■ **INSTRUCTIONS FOR THE TASK**: Would you return the records below character for character, without any images?

Stored items

• • •

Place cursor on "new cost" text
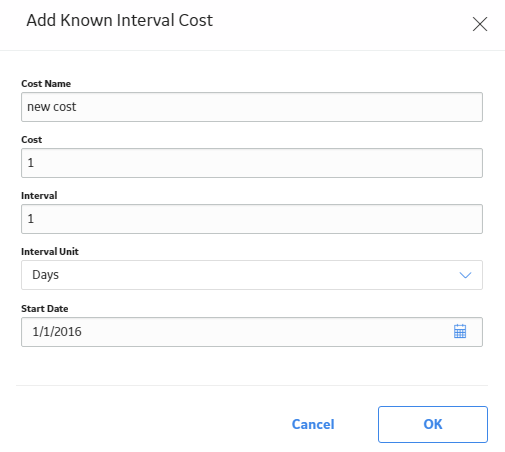 point(52,107)
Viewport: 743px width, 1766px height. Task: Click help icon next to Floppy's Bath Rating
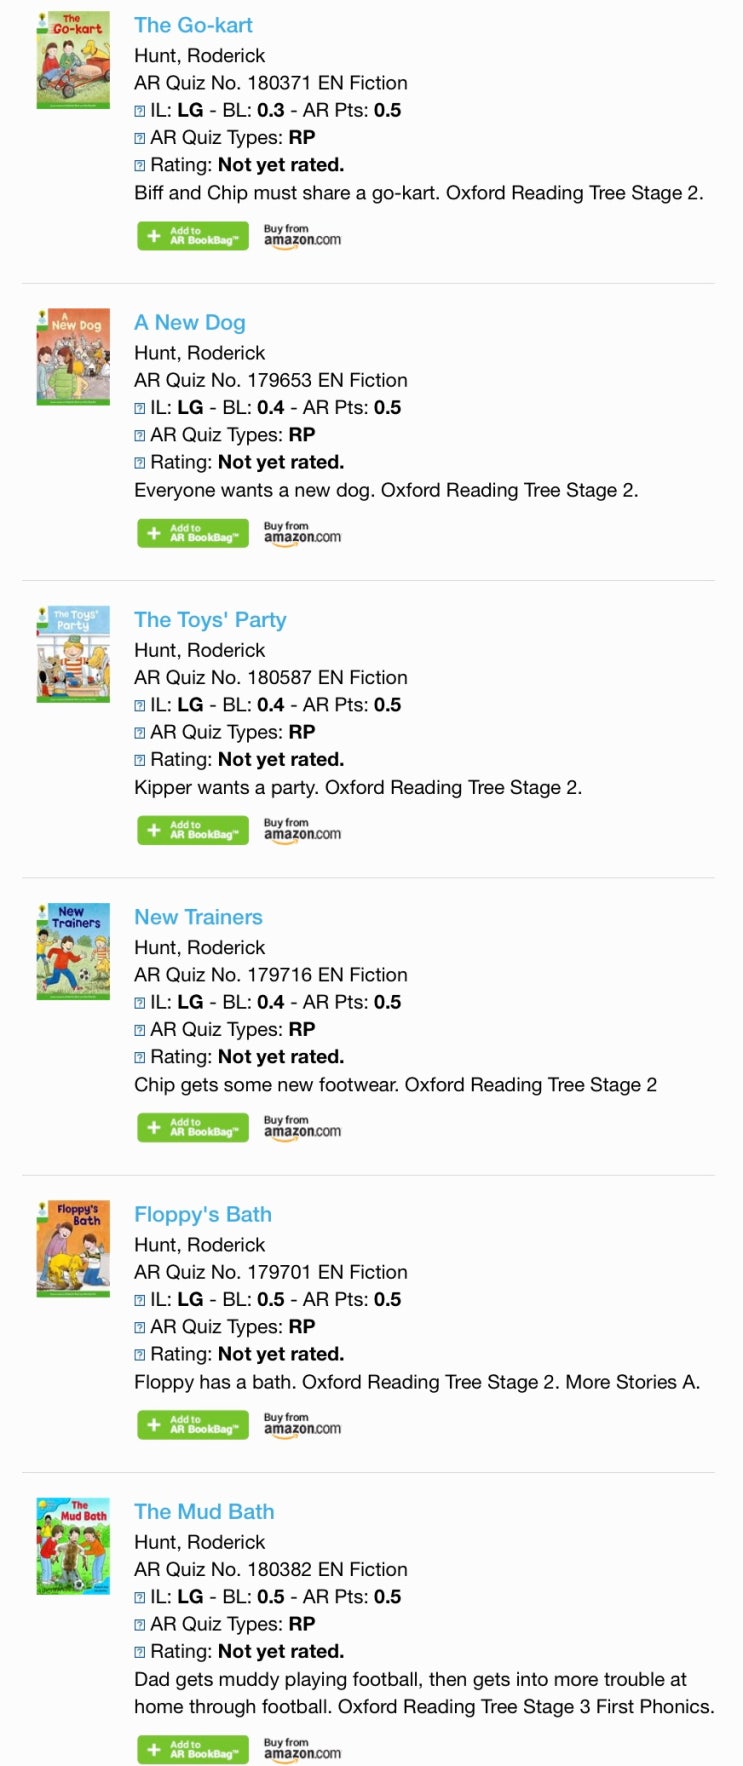point(140,1355)
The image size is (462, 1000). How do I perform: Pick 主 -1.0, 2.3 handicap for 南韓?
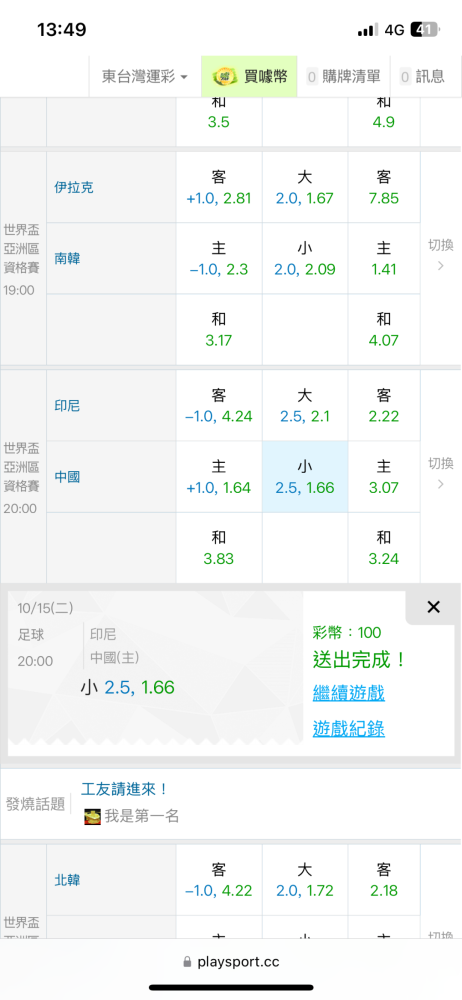coord(219,258)
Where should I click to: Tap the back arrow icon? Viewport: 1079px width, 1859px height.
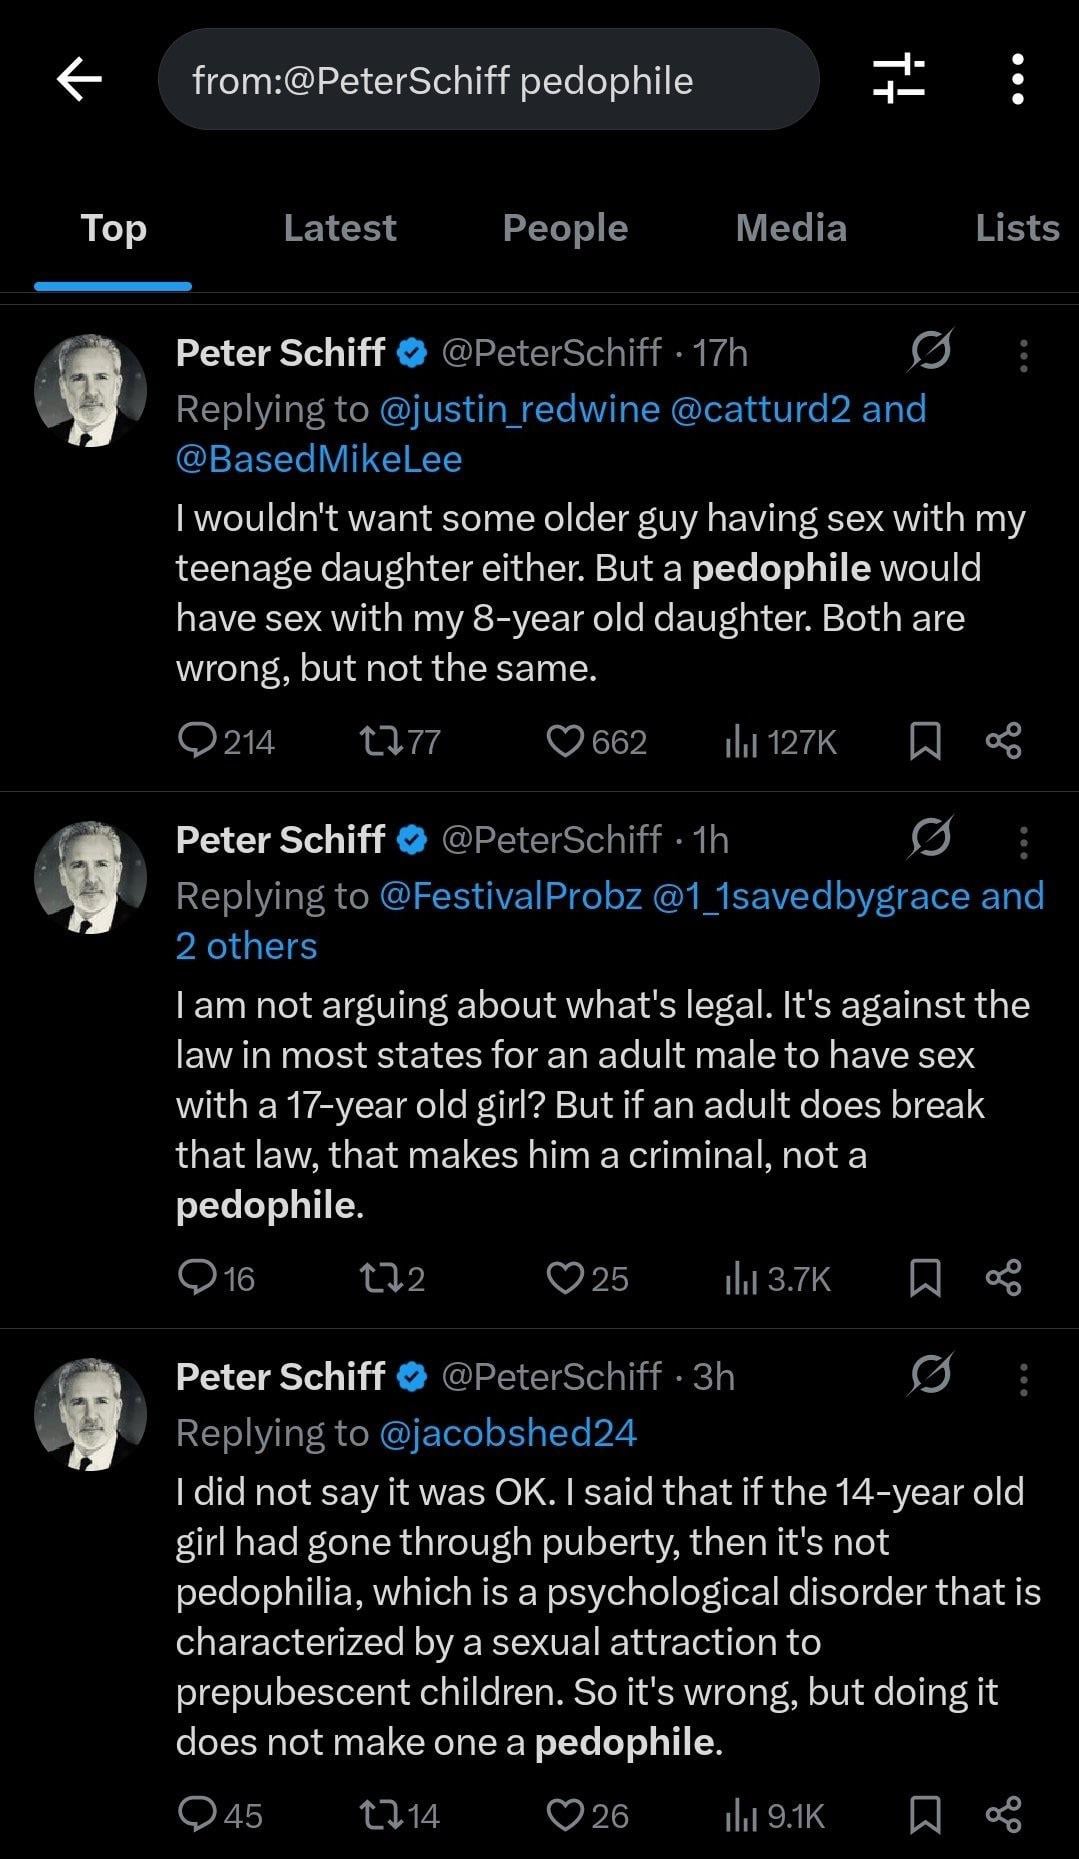tap(80, 79)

• • •

■ **RESULT OF THE TASK**:
Place cursor on "new cost" text
 point(52,107)
Viewport: 743px width, 1766px height. Task: Click help icon next to Floppy's Bath Rating
point(140,1355)
The image size is (462, 1000). How do I perform: Pick 主 -1.0, 2.3 handicap for 南韓?
coord(219,258)
Where should I click to: Tap the back arrow icon? Viewport: 1079px width, 1859px height.
tap(80, 79)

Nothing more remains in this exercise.